CHARLESTON, W.Va. — As Charleston Mayor Amy Goodwin announced several steps following a use of force incident in October involving members of the Charleston Police Department, she stressed more actions from everyone moving forward: engaging in communication and coming together.
The mayor’s comments came during a chaotic set of events on Thursday at Charleston City Hall that led to a joint press conference with councilmembers, Charleston Police Department (CPD) officers, Concerned Clergy Coalition of Charleston members, and Fraternal Order of Police (FOP) members.
“Our phones need to start ringing again, we need to break bread with one another, we need have coffees with one another,” Goodwin told MetroNews. “It sounds simple but it’s not. It’s critical, though. It’s necessary if we are going to understand what each other is feeling and what we need to move forward.”
Among Goodwin’s actions, in a response to the clergy’s letter sent at a recent public forum, CPD Chief Opie Smith has referred the incident to the FBI for an independent investigation. The FBI could refer the matter to the U.S. Attorney or the Kanawha County Prosecutor’s Office.
The actions come on the heels of pressure from the clergy and members of the public to do more following CPD allowing two officers to return to work from administrative leave after a use of force investigation.
An Oct. 14 incident captured on video showed Patrol Officer Carlie McCoy struggling to arrest 27-year-old Freda Gilmore outside of a Family Dollar store on Virginia Street West. Patrolman Joshua Mena punched Gilmore several times in the head.
Other actions taken by the city include working with police leadership to review policing policies, and she intends to create a Charleston Police Citizen Advisory Council. The body will be made up of Charleston residents and act as a liaison between the police department and the city.
At the public forum on November 5, the clergy requested the FBI investigate the matter but also called for McCoy and Mena to be placed back on suspension.
Rev. Marlon Collins, Pastor at Shiloh Baptist Church in Charleston and member of the clergy said he had mixed emotions with the response.
“I wasn’t angry, I wasn’t completely satisfied but we did get some good dialogue done today (Thursday),” he told MetroNews. “The groundwork has been laid to get some change instituted and get the people and police officers safe.”
And while Collins wasn’t thrilled with how the joint presser abruptly ended after a back-and-forth between the crowd and some officers, he said there are more opportunities ahead because they came together.
“Without this forum today (Thursday), the members of the Charleston Clergy Coalition wouldn’t have had an opportunity to meet who we met today,” he said. “We are going to start a dialogue and start getting some understanding with the different groups. Ultimately, our goal is to make sure this does not happen again however we change policy or personnel.”
Collins referencing his group’s meeting with the state FOP. Initially, there were supposed to be two separate press conferences Thursday afternoon: The state FOP and some councilmembers with CPD and Goodwin’s with the city’s response to the clergy.
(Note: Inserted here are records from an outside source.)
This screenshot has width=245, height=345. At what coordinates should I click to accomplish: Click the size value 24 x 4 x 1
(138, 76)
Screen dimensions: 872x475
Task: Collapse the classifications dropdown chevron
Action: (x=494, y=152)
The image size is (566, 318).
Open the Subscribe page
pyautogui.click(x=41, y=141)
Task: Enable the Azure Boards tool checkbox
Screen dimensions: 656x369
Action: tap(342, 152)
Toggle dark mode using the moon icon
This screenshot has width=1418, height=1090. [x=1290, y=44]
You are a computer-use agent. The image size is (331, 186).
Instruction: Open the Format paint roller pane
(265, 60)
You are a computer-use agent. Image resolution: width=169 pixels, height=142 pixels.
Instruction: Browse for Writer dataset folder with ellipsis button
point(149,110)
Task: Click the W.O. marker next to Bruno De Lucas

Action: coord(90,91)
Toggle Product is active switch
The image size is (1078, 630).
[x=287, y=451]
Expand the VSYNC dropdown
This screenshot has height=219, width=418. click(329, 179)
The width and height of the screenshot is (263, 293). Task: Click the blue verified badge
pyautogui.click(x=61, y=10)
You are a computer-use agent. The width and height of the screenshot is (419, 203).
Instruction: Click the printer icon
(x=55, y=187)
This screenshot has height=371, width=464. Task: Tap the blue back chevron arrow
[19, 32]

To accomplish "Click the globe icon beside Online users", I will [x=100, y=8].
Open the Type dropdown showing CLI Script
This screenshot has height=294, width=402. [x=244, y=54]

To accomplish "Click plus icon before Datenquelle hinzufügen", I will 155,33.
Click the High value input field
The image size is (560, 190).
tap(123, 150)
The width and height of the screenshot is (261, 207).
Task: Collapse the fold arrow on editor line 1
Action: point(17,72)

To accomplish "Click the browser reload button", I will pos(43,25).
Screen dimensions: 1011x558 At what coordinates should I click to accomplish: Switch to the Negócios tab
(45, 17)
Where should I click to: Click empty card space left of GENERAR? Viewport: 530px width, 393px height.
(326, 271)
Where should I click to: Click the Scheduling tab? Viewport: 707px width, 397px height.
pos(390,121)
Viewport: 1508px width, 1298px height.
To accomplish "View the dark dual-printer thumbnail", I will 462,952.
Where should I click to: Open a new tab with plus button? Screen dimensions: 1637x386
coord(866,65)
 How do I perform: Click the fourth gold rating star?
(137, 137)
Goodwin, state FOP members, and clergy members decided to come together and speak as a group in the council chambers, which the mayor thought was the best idea. She said when it came down to it, all parties involved realized that they want to support the police while having better communication with community members.
“It can’t be an us versus them. It can’t be and that’s why we said enough,” she said.